Change advisory board. The dreaded CAB! We engineers don’t really like ITIL, which includes the CAB concept, because we think it slows us down and it can be an administrative nightmare to go through the process. However, in some networks, some form of CAB is necessary.
I work a lot with civil aviation companies and their networks, where shooting from the hip is not an option. Mistakes could put people’s lives at risk, add stress for flight planners, and potentially lose a lot of money. Any change to the network has to be assessed what kind of impact it will have on all the systems that ride on the network. You don’t have to implement a full-scale CAB; it could be enough to have a policy saying that all changes need to be reviewed by another team member.
Know where you are coming from. If you don’t know what the network looked before, how can you tell if it is working after the change? You can’t! Before implementing the change, look at the utilization of the links: What does the MAC address table look like? What does the routing table look like? The more data you have, the more confident you can be that you haven’t accidentally caused the network to lose connectivity after your change.

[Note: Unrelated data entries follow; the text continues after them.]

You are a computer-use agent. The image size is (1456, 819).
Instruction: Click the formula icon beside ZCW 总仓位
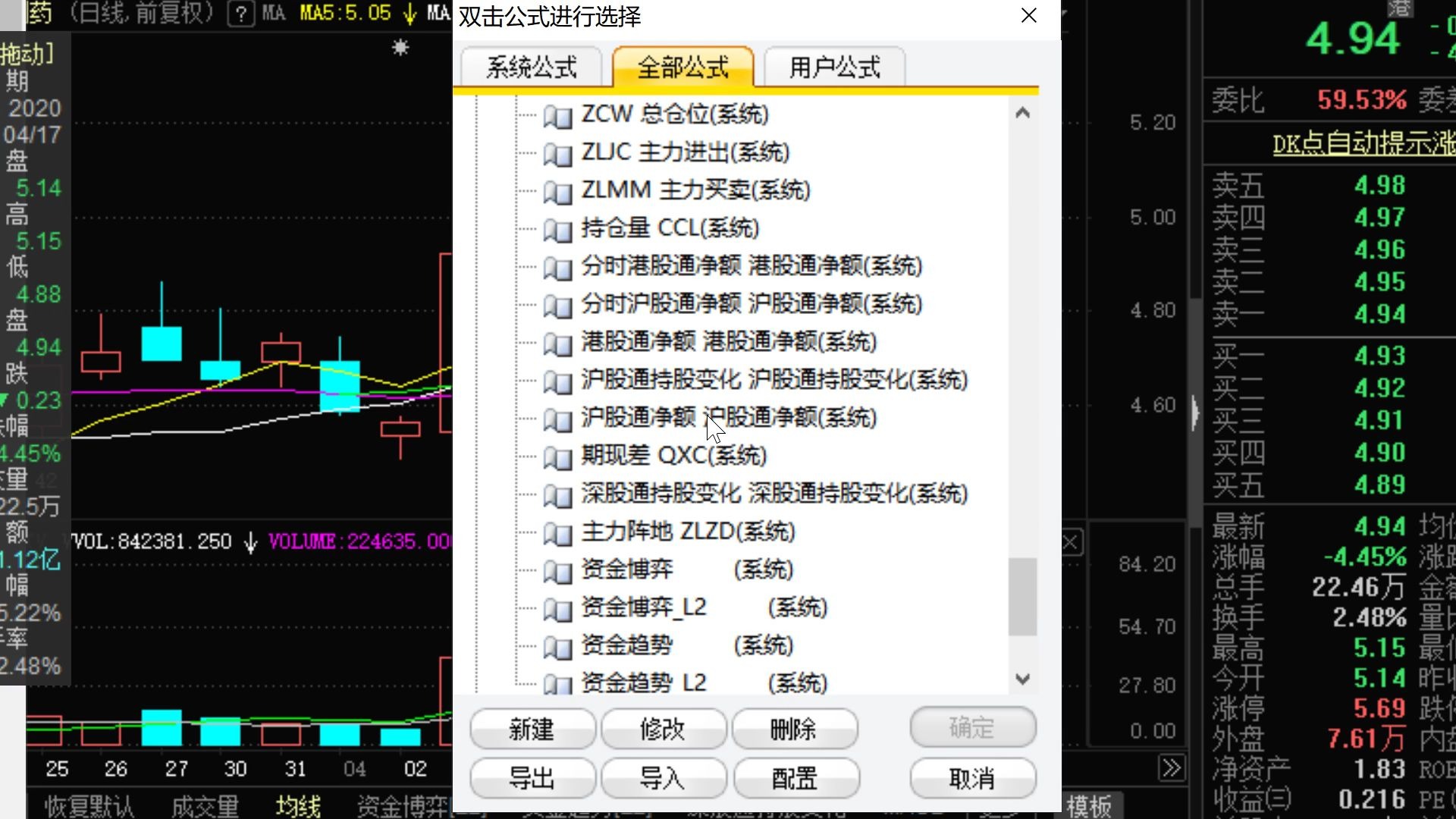[557, 116]
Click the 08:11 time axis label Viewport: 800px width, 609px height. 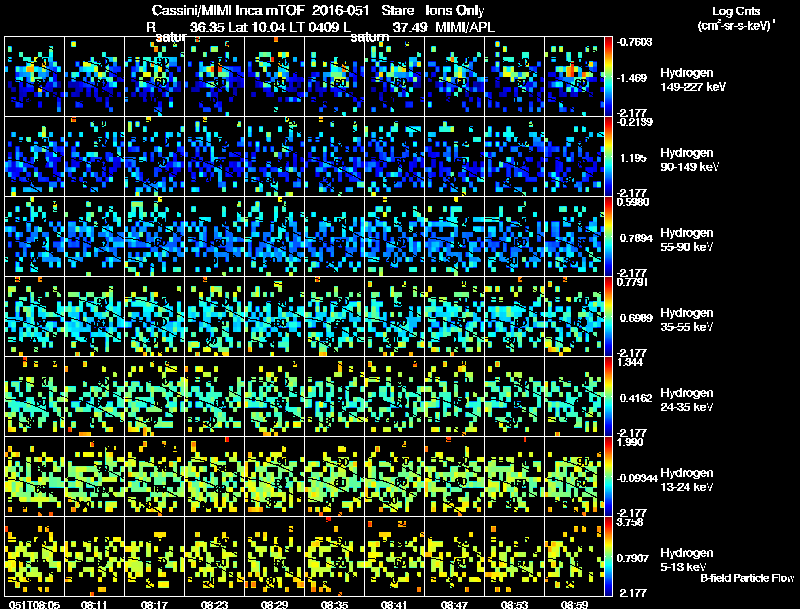95,603
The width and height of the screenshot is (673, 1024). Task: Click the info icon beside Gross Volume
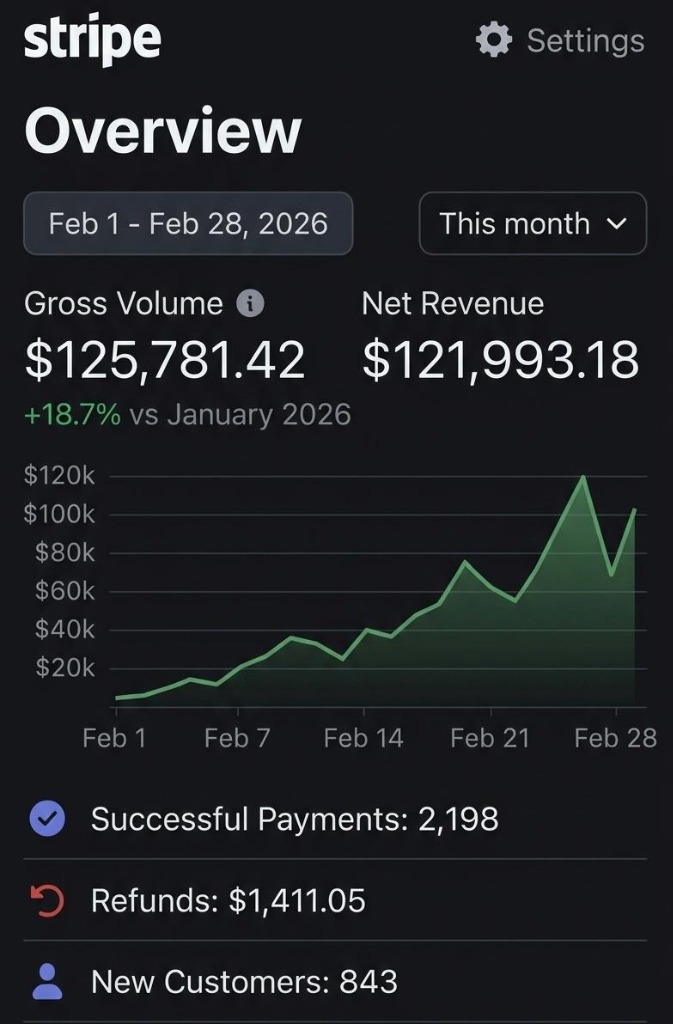pos(251,303)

Keep backups. Sometimes things just break; it may not even be something you did wrong. You rebooted the switch and it came up blank; no configuration! How fast can you recover? You do keep a copy of the configuration for all network devices, right? Do you also backup the software of the devices? How well documented is your network? Could you recreate the configuration from documentation if you had to? Getting bitten once is enough to make backing up something you'll never avoid or forget again.
Automate. Most outages are caused by humans -- not bugs, power issues or anything else. We make mistakes, it’s human. What can we do to prevent the mistakes from happening? Automate! Create a script or program that will configure the changes for you and verify; this is almost a must for any large-scale change. Test it first, though. The so-called blast radius is a lot bigger when automating changes. I have heard about people accidentally erasing the configuration of 200 switches before detecting the problem. Not fun at all!
To automate something you really need to think through all the steps to take and how to verify them. This can be a fruitful exercise. It also can be helpful to save output from commands, and logs in a database so that you do analysis if something goes wrong when executing the script. Try it on one or a few less-critical devices at first, if possible, then move on to the other parts of the network.
Sharing stories about network debacles is fun, but not if they're about you. How a person handles network changes can differentiate a good engineer from a great engineer.